Les visites à la mangeoire par jour sont bien moins fréquentes et les repas sont plus petits pour les bouvillons recevant de la levure comparativement aux bouvillons de contrôle (comme on peut le voir dans le tableau 1). Tous les autres comportements alimentaires sont restés les mêmes entre les groupes traités. Aucune différence n'a été constatée entre les bouvillons de contrôle et les bouvillons recevant de la levure dans les mesures du pH du rumen, les caractéristiques des carcasses ou l'épaisseur des couches des papilles du rumen.

Tableau 1. Mesures du comportement alimentaire des bouvillons de contrôle et des bouvillons recevant de la levure.
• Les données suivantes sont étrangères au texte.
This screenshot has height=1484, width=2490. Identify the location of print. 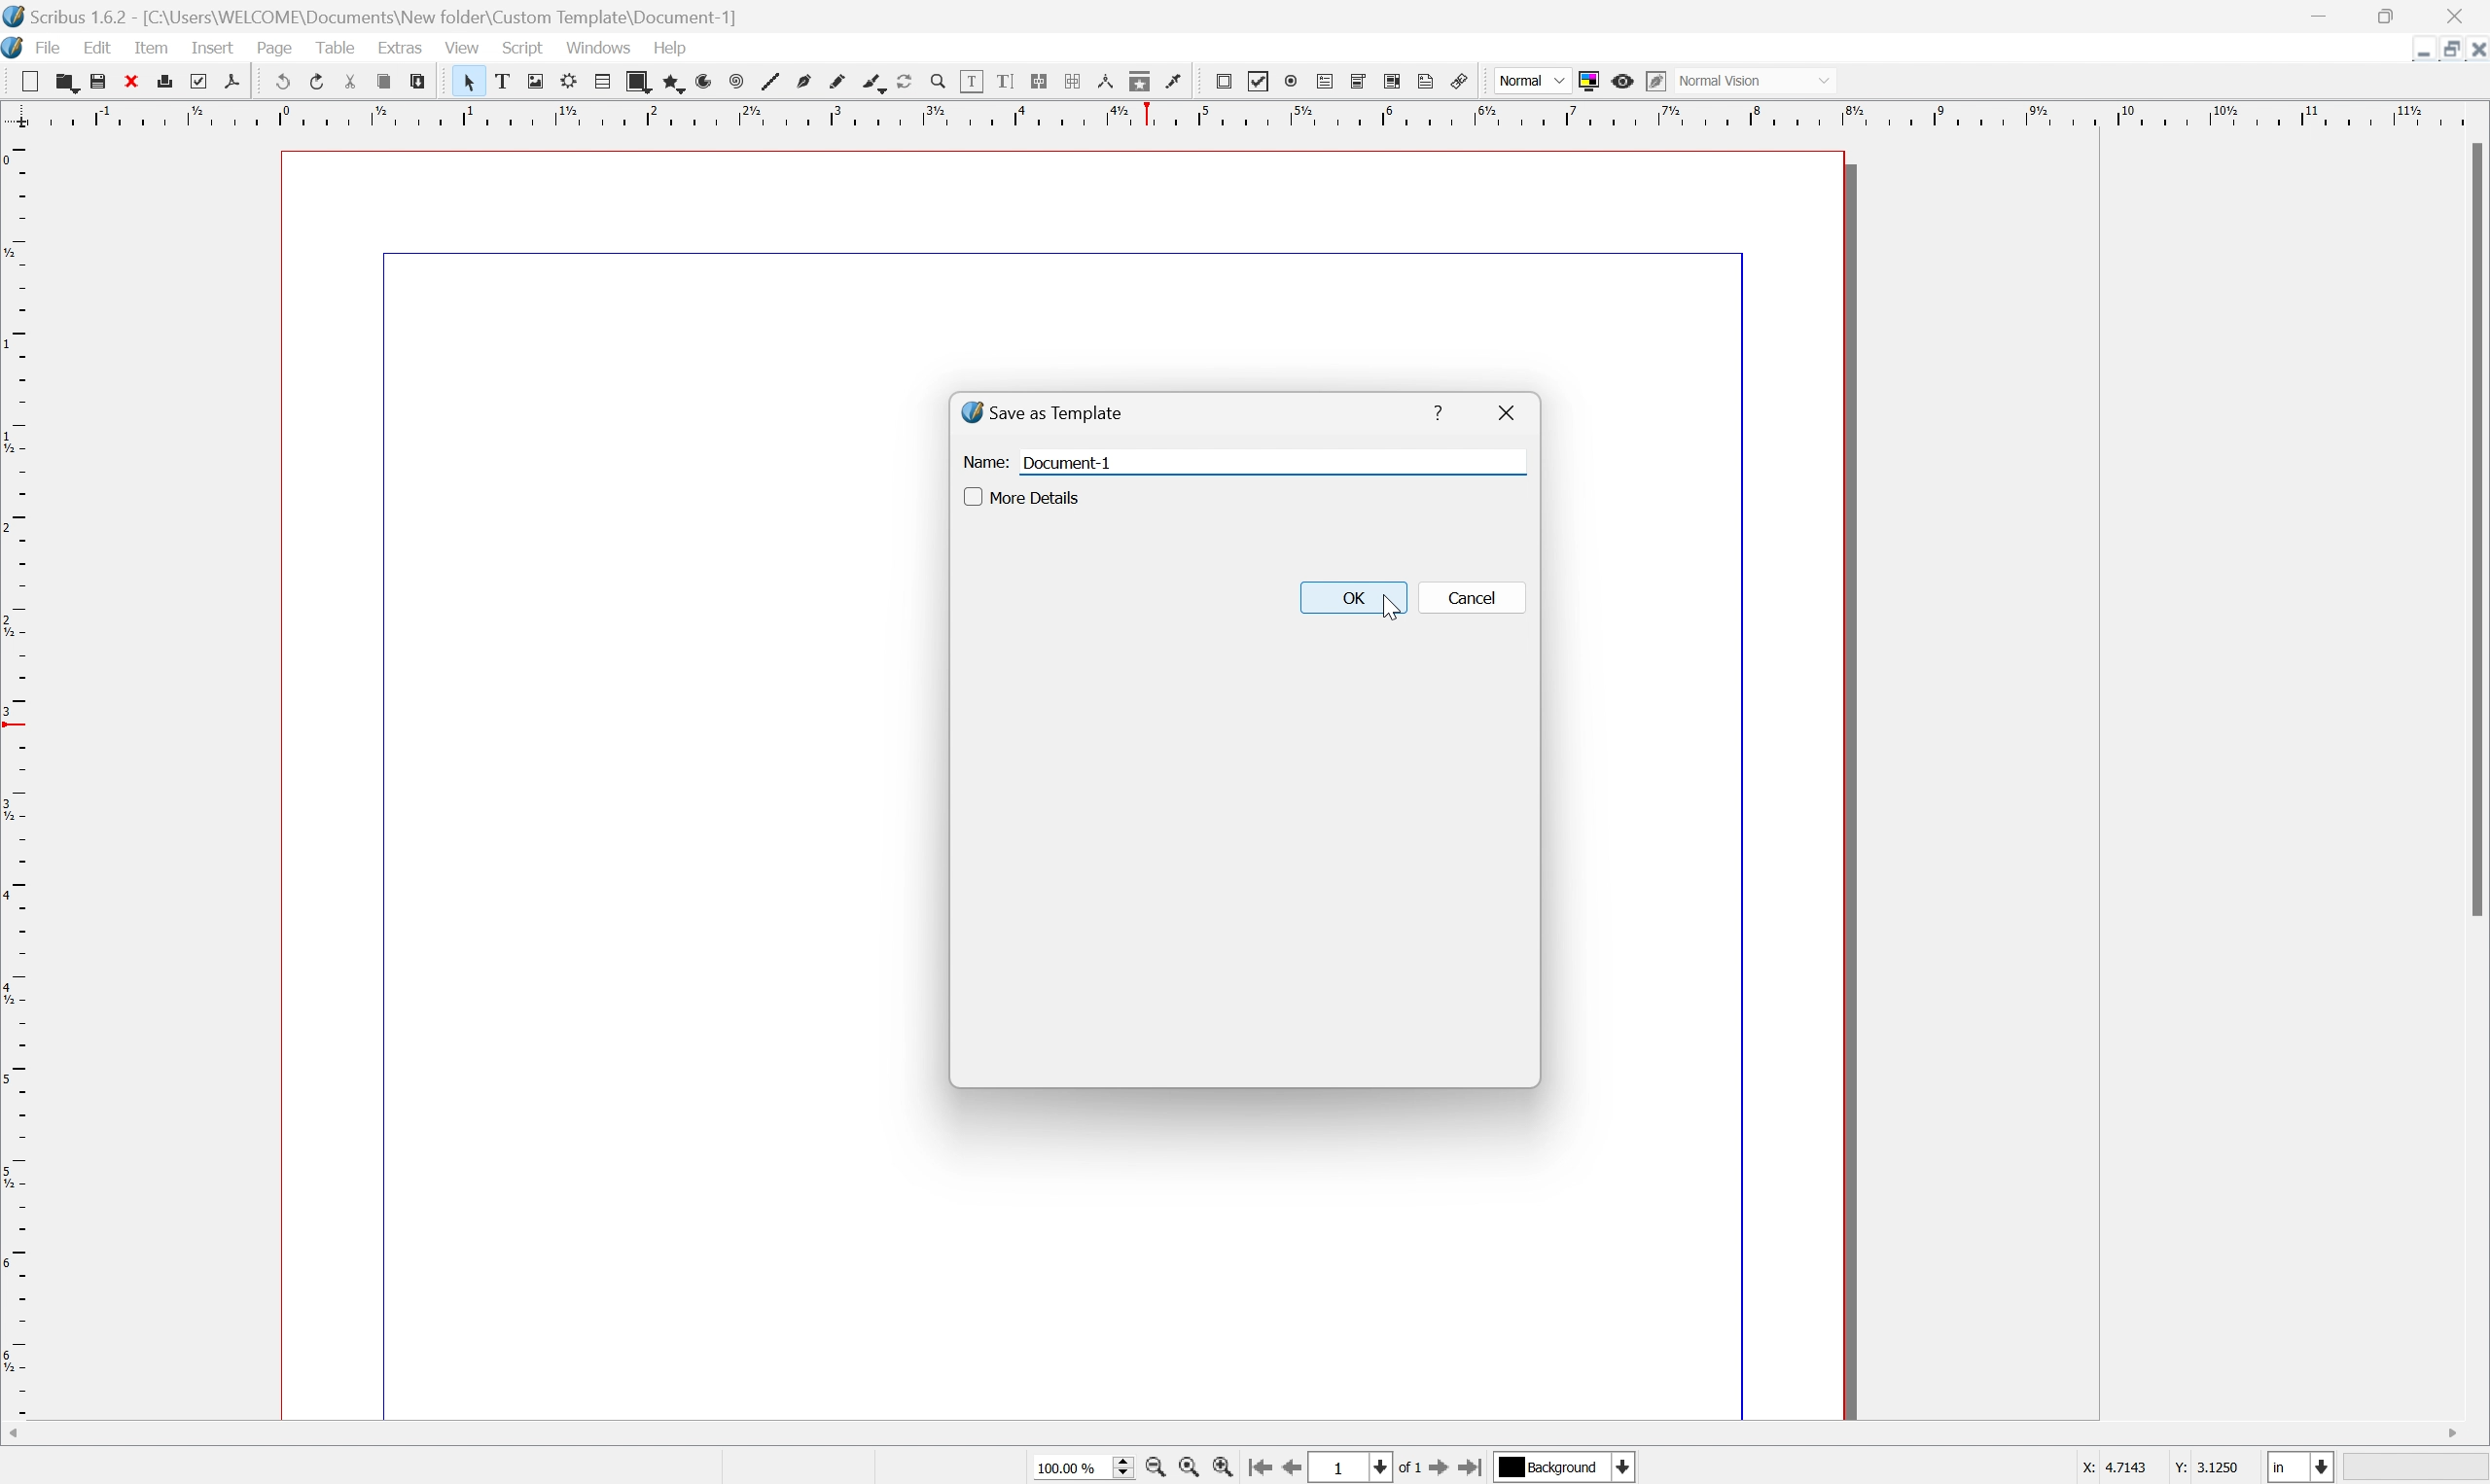
(164, 83).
Facteur Traitement diététique
CON (n=27)
Traitement diététique
LEV (n=24)
Temps au nourrisseur, min/j 73 61
Visites au nourrisseur, visites/j 37.4a 27.3b
Temps par visite, min/visite 2.20 2.48
Taille des visites, g DM/visite 330 304
Nombre de repas, repas/j 10.0 8.8
Durée des repas, min/repas 6.3 5.7
Taille des repasz, g DM/repas 1227a 946b
Vitesse des repas, g DM/min 221 179

zUn repas est défini comme étant n'importe quelle période d'alimentation qui n'est pas interrompue par plus de 7 minutes.

Les différentes lettres indiquent des différences significatives entre les groupes

Bouvillon 128E utilisant un nourrisseur Insentec.

Figure 6. Bouvillon 128E utilisant une mangeoire Insentec.

Conclusions et implications

Les résultats de cette expérience suggèrent que l'ajout de levure (60 milliards d'unités formatrices de colonies) au régime à la fin de la période de finition produit une diminution importante de l'ingestion de matières sèches et une meilleure efficacité alimentaire, tout en n'ayant aucune incidence sur les caractéristiques des carcasses ou le gain moyen quotidien. Bien que l'ajout de levure ait réduit la variabilité des prises alimentaires, aucune amélioration statistiquement significative n'a été constatée dans le pH du rumen ou les évaluations de la santé du rumen. La capacité de la levure ajoutée d'améliorer l'efficacité alimentaire tout en maintenant des gains offre d'excellentes possibilités de réduction des coûts des aliments pour les producteurs sans aucune perte de productivité. Étant donné le rapport coût-efficacité de la levure et l'amélioration observée dans le rendement des animaux, l'ajout de levure dans les régimes des bovins des parcs d'engraissement trois mois avant l'abattage pourrait améliorer le bénéfice net des exploitants de parcs d'engraissement.

Remerciements

Les auteurs sont reconnaissants du soutien financier d'AB Vista, du ministère de l'Agriculture, de l'Alimentation et des Affaires rurales de l'Ontario, du fonds de démarrage K. Wood et du département des biosciences animales.